DATASET:
--- Start ---

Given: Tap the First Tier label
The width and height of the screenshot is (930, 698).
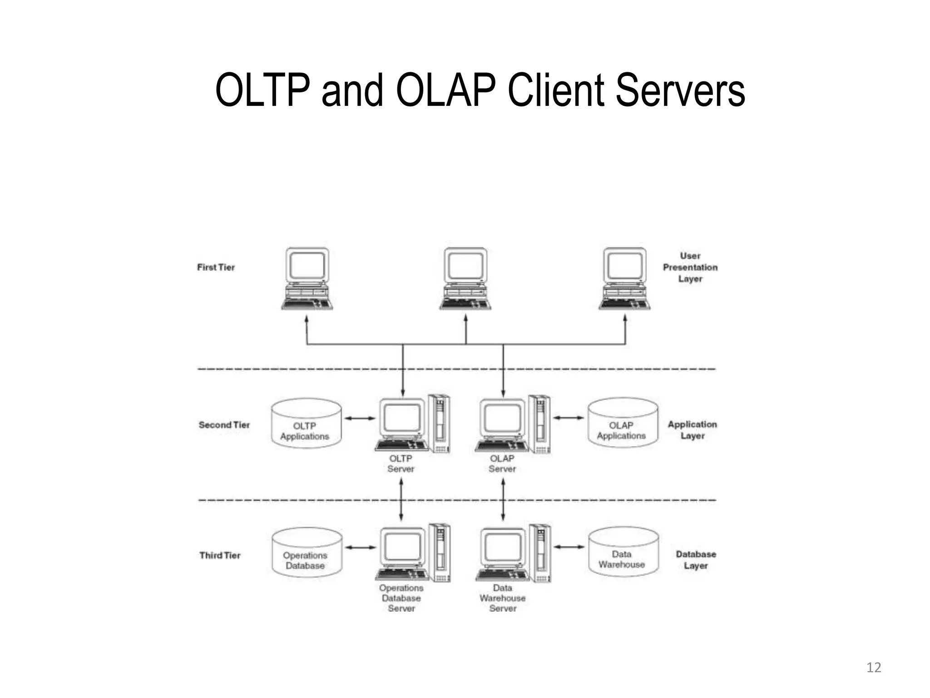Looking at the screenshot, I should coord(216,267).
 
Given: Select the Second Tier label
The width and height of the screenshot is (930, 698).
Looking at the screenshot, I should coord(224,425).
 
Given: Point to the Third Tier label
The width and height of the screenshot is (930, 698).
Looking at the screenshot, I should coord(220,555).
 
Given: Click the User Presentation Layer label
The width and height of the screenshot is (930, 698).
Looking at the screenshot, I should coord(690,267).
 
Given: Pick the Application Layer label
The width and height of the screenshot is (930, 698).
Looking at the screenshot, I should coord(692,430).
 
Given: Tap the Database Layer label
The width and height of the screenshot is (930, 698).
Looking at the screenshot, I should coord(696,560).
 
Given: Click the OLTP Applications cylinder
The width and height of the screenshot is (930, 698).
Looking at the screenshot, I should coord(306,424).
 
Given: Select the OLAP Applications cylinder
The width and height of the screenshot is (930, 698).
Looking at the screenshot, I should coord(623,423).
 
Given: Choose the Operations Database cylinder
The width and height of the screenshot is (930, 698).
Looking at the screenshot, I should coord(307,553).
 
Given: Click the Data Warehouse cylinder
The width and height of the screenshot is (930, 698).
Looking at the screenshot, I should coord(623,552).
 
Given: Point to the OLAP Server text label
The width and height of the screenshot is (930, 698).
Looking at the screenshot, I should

--- End ---
--- Start ---

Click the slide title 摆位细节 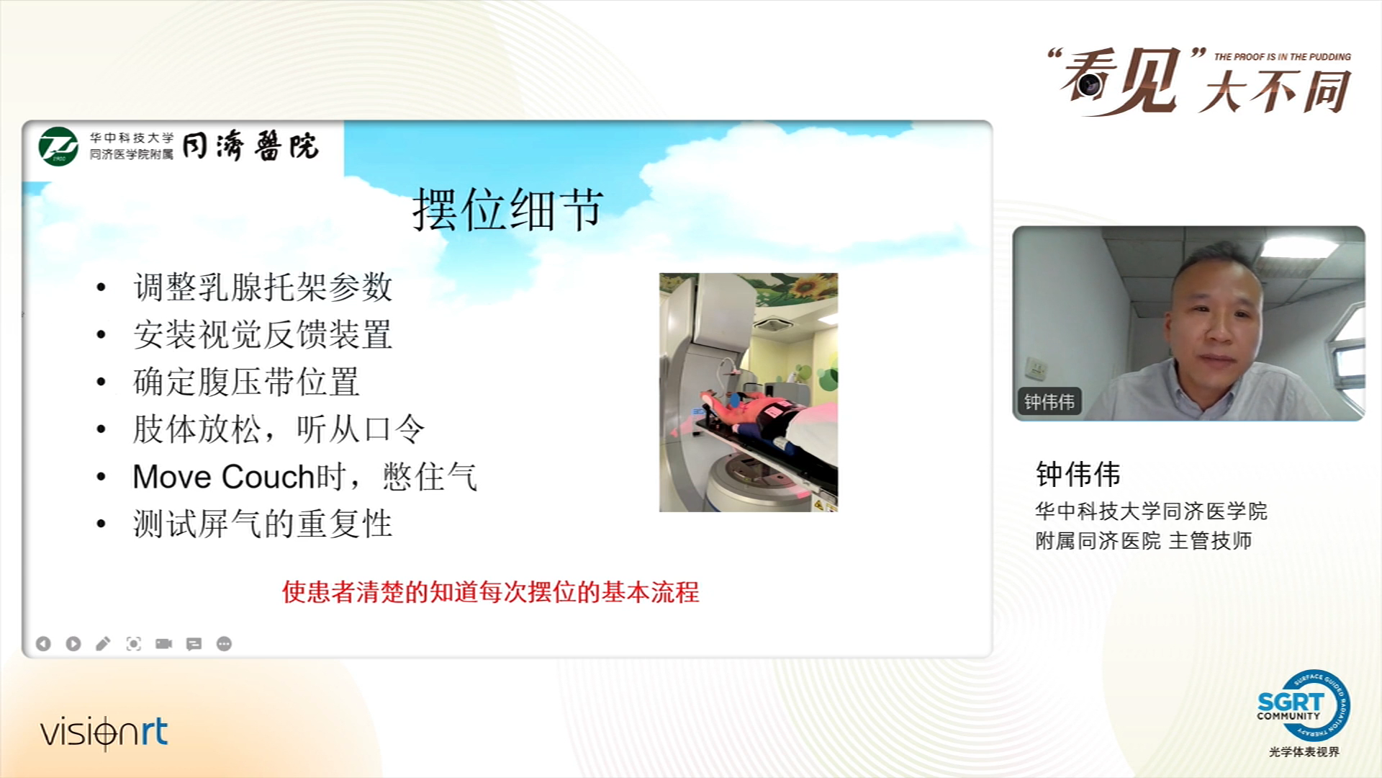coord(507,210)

--- End ---

THE EXERCISE: Rewrite the listing from the line containing "Given: Tap the First Tier label" through the line containing "Looking at the screenshot, I should coord(623,423).", keeping every line but raising each coordinate number in the answers by 3. Leave the pictures out.

OUTPUT BELOW:
Given: Tap the First Tier label
The width and height of the screenshot is (930, 698).
Looking at the screenshot, I should coord(219,270).
 
Given: Select the Second Tier label
The width and height of the screenshot is (930, 698).
Looking at the screenshot, I should coord(227,428).
 
Given: Point to the Third Tier label
The width and height of the screenshot is (930, 698).
Looking at the screenshot, I should coord(223,558).
 
Given: Click the User Presentation Layer label
The width and height of the screenshot is (930, 698).
Looking at the screenshot, I should coord(693,270).
 
Given: Pick the Application Layer label
The width and height of the screenshot is (930, 698).
Looking at the screenshot, I should coord(695,433).
 
Given: Tap the Database Layer label
The width and height of the screenshot is (930, 698).
Looking at the screenshot, I should coord(699,563).
 
Given: Click the OLTP Applications cylinder
The width and height of the screenshot is (930, 698).
Looking at the screenshot, I should coord(309,427).
 
Given: Select the OLAP Applications cylinder
The width and height of the screenshot is (930, 698).
Looking at the screenshot, I should coord(626,426).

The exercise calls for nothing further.